Die zwischenmenschliche Beziehung ist wichtig, damit Menschen mit intellektueller Beeinträchtigung im Krankenhaus oder in einer Praxis Vertrauen zu ihrem Gegenüber fassen. Doch gerade Gespräche über medizinische Themen fallen ihnen oft schwerer als anderen: Sie verstehen lange Sätze, Fremdwörter und medizinische Fachbegriffe nicht. Für vereinfachte und dabei ausreichende Erklärungen fehlt es Ärztinnen und Ärzten oft an Zeit. Auch Texte im Internet oder in Gesundheits-Apps zu Vorsorge und einem gesunden Lebensstil sind für Menschen mit intellektueller Beeinträchtigung oft zu kompliziert. "Es ist wichtig, dass wir sie erreichen, auf sie zugehen und mit den notwendigen Informationen versorgen", sagt Dr. Imke Kaschke, Direktorin Gesundheit beim Verein Special Olympics Deutschland e. V. "Hier leistet Leichte Sprache einen wesentlichen Beitrag und ist eine wertvolle Möglichkeit, um diese Menschen in ihrer Entwicklung und Teilhabe zu unterstützen." Wie das gelingen kann, zeigt das Internetportal gesundheit-leicht-verstehen.de: Dort hat der Verein Special Olympics wichtige Informationen in Leichter Sprache zusammengestellt.
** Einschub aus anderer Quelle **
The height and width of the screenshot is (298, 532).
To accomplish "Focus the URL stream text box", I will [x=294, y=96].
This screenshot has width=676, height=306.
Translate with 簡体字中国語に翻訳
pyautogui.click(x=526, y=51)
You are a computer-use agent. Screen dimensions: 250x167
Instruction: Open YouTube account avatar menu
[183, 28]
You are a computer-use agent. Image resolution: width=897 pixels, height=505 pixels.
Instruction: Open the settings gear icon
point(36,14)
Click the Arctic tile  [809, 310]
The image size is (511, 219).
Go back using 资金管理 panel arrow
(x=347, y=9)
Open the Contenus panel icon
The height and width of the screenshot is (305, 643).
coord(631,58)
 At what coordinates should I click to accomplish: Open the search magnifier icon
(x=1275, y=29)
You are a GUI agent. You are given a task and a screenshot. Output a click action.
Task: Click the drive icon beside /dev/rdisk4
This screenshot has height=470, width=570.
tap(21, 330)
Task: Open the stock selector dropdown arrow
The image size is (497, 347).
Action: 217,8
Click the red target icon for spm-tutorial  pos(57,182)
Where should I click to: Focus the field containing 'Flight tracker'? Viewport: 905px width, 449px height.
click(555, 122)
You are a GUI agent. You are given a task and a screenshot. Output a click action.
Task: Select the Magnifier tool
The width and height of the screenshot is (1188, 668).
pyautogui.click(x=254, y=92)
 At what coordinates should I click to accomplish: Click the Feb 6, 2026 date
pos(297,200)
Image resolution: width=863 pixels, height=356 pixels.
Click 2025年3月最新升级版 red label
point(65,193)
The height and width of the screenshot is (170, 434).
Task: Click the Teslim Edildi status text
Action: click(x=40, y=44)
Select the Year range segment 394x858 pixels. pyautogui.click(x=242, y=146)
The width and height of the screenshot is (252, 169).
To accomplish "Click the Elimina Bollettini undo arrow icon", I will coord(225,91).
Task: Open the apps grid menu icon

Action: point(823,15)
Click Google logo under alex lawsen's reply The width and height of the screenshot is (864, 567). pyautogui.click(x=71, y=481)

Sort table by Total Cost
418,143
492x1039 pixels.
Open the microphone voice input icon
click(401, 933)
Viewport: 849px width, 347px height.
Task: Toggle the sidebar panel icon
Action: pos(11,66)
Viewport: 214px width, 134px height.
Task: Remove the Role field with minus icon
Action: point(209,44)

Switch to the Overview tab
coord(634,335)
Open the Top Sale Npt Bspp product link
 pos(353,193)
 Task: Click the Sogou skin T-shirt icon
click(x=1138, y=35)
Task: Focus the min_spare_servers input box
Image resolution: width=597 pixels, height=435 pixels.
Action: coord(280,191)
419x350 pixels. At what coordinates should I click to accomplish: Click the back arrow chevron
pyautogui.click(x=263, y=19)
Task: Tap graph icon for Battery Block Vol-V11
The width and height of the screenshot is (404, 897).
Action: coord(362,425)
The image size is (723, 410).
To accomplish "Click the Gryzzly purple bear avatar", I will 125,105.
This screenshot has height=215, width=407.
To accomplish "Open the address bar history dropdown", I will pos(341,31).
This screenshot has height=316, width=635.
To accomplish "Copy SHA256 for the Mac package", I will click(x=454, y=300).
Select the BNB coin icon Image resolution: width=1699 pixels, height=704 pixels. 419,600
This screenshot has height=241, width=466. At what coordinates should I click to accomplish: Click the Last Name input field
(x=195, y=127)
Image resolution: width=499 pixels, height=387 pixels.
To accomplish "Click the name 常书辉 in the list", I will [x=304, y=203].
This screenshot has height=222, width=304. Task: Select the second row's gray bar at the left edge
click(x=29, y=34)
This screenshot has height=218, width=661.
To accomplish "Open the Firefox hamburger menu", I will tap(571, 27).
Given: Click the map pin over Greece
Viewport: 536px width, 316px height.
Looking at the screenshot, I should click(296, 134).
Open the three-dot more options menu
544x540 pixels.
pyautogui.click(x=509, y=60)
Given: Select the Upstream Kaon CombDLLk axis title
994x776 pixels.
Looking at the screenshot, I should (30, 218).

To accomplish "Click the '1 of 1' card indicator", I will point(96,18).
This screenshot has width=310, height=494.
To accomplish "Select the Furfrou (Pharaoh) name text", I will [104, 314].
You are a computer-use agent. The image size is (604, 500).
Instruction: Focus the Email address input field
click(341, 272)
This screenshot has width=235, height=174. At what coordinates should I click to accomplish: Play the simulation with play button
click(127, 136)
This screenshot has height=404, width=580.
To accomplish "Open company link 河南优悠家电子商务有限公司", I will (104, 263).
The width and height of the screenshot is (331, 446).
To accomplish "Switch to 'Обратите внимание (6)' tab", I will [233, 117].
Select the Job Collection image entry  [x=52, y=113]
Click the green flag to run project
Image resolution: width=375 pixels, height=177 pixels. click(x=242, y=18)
Im Special-Smiles-Bereich des Gesundheitsprogramms "Healthy Athletes®" bei den Special Olympics Weltspielen 2023 in Berlin wird ein Datenschatz erhoben, der zur Verbesserung der Gesundheitsversorgung von Menschen mit intellektueller Beeinträchtigung beitragen soll.
Untersuchungen bei Wettkämpfen
Bei regionalen, nationalen und internationalen Wettkämpfen der Special Olympics können Teilnehmerinnen und Teilnehmer mit intellektueller Beeinträchtigung Augen, Ohren, Füße, Mund und Zähne sowie Ausdauer und Fitness untersuchen lassen. Sie bekommen Tipps, wie sie Stress vermeiden, gesund leben und sich gesund ernähren können. Die Untersuchungen zeigen: Viele unter den Mitwirkenden tragen zu kleine oder zu große Schuhe, haben Übergewicht, Karies, können schlecht hören und sehen. Warum fällt das ansonsten niemandem auf? Vanessa Giesenberg, die in einer Wohneinrichtung in Bremen lebt, sagt: "Es gibt einfach zu wenig Betreuerinnen und Betreuer. Sie haben keine Zeit, sich darum zu kümmern."
Die Radsportlerin hat ihre Angst heute überwunden. Vor zwei Jahren nahm sie an den nationalen Special Olympics teil. Von ihrer Betreuerin und einer Zahnärztin ließ sie sich überreden, den zahnmedizinischen Bereich „Special Smiles“ des Gesundheitsprogramms "Healthy Athletes® – Gesunde Athleten" auszuprobieren und ihre Zähne kontrollieren zu lassen. "Alle waren freundlich und einfühlsam. Es wurde nichts gemacht, was ich nicht wollte. Und mir wurde alles erklärt, auch in Leichter Sprache", erzählt Vanessa Giesenberg. Inzwischen hat sie eine Zahnärztin gefunden, der sie vertraut: "Ich freue mich jedes Mal, wenn ich zu ihr gehe."
Bundesminister für Gesundheit
Es kann unterschiedliche Hindernisse geben, die Menschen den Zugang zur Versorgung erschweren. Das müssen und das wollen wir ändern.
Menschen mit intellektueller Beeinträchtigung
Viele Menschen mit intellektueller Beeinträchtigung möchten nicht länger als "geistig behindert" bezeichnet werden, weil sie diesen Begriff als herabwürdigend empfinden. Eine einheitliche Definition von „geistiger Behinderung“ ist zudem schwierig. Denn die Betroffenen haben ganz unterschiedliche Fähigkeiten und Kompetenzen sowie sehr individuelle Erscheinungsbilder.
Das Deutsche Institut für Menschenrechte nutzt die Bezeichnung "Menschen mit intellektueller Beeinträchtigung", angelehnt an die englische Formulierung "intellectual impairments".